> _Aim_
Please rewrite the passage of the post on low-level graphics APIs that opens with the words "I am a professional" and closes with "may be required.", putting "memory barriers" in place of "resource barriers".

> _Text to read_
## Start
I am a professional graphics programmer and I create scripting/programming languages as an hobby. I got this idea that I wanted to share with you.

I am reading and learning about low level graphics APIs and the reason why they exist. In DirectX11/OpenGL a lot of the GPU work, like resource barriers for example, is hidden and executed by the driver.

Now, because the driver doesn't know what your frame looks like it has to execute the worst case scenario and execute more barriers that may be required.

(I think DX11 drivers now are quite clever and do prediction to reduce that problem but you get my point)

DX12/Vulkan somewhat solves this issue by letting the programmer decide where to execute the barriers by exposing them as an API concept.

That is a major plus but it is very error prone and if not done correctly can lead to major performance issues.

Now this got me thinking... What if we created a programming language that allowed to define explicitly what a full frame looks like. The steps and the resources involved in those steps.
## End
> _Source excerpt_
## Start
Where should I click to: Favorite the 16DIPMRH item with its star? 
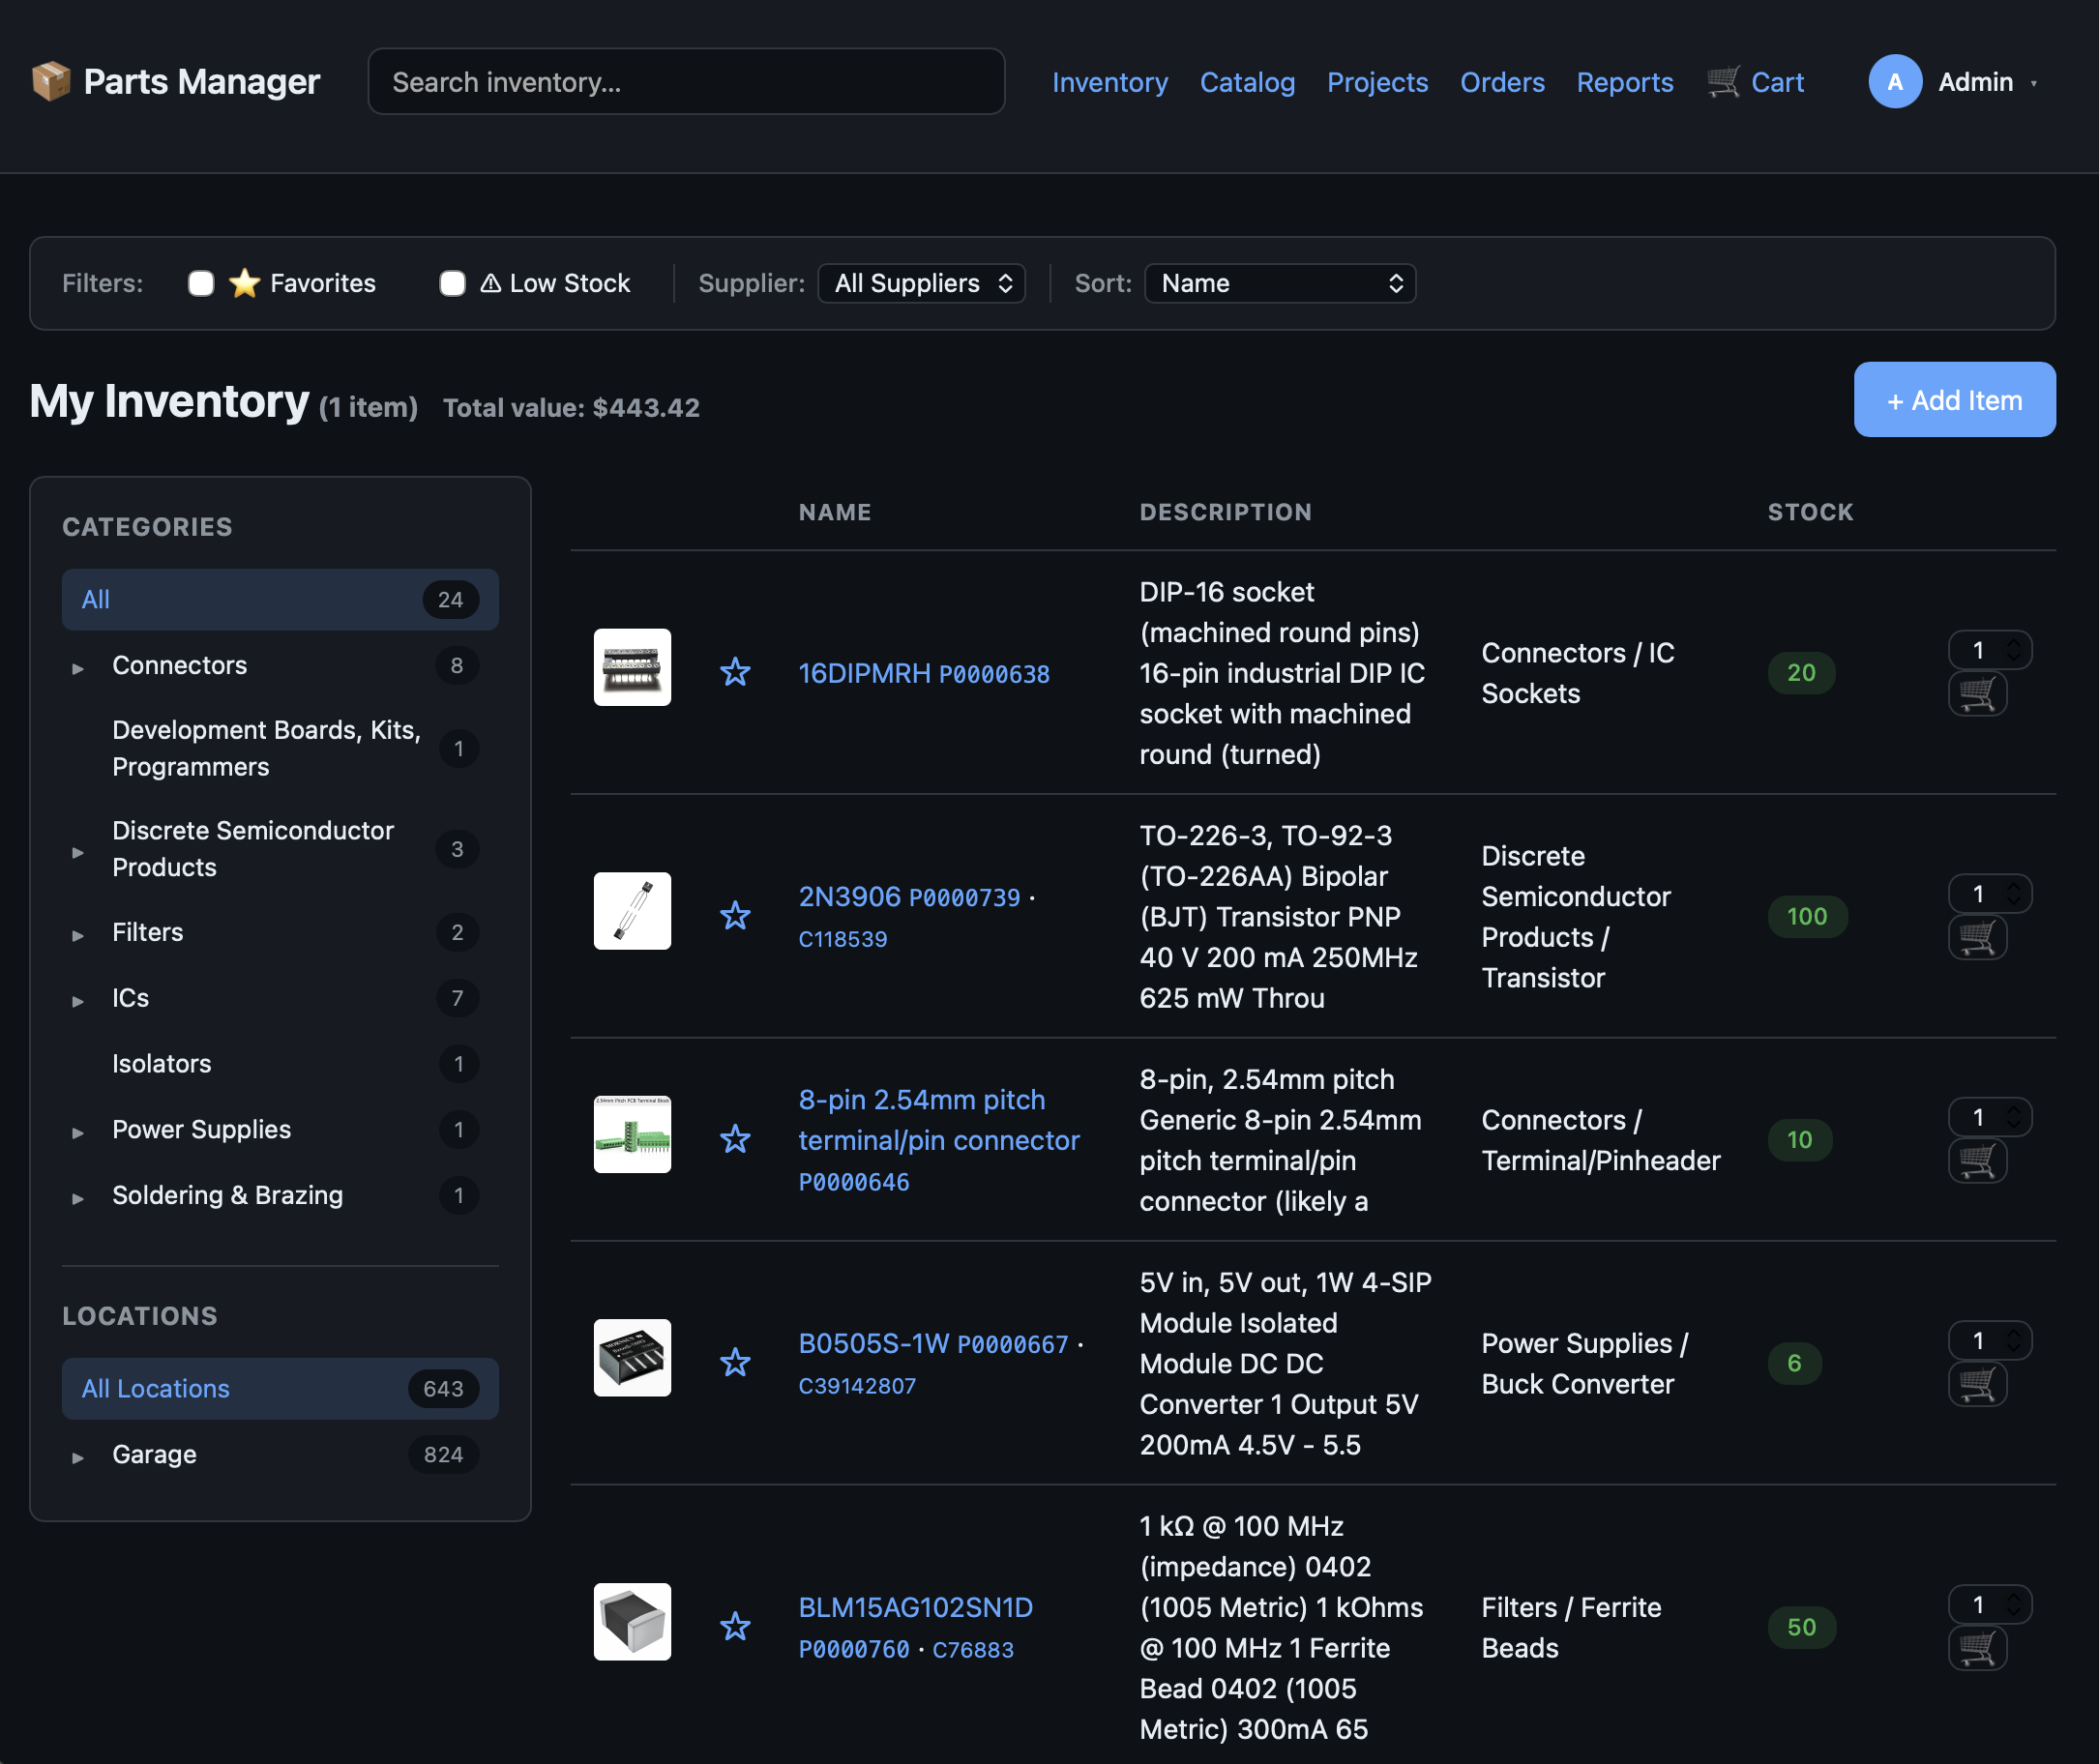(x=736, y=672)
## End
> _Task response_
I am a professional graphics programmer and I create scripting/programming languages as an hobby. I got this idea that I wanted to share with you.

I am reading and learning about low level graphics APIs and the reason why they exist. In DirectX11/OpenGL a lot of the GPU work, like memory barriers for example, is hidden and executed by the driver.

Now, because the driver doesn't know what your frame looks like it has to execute the worst case scenario and execute more barriers that may be required.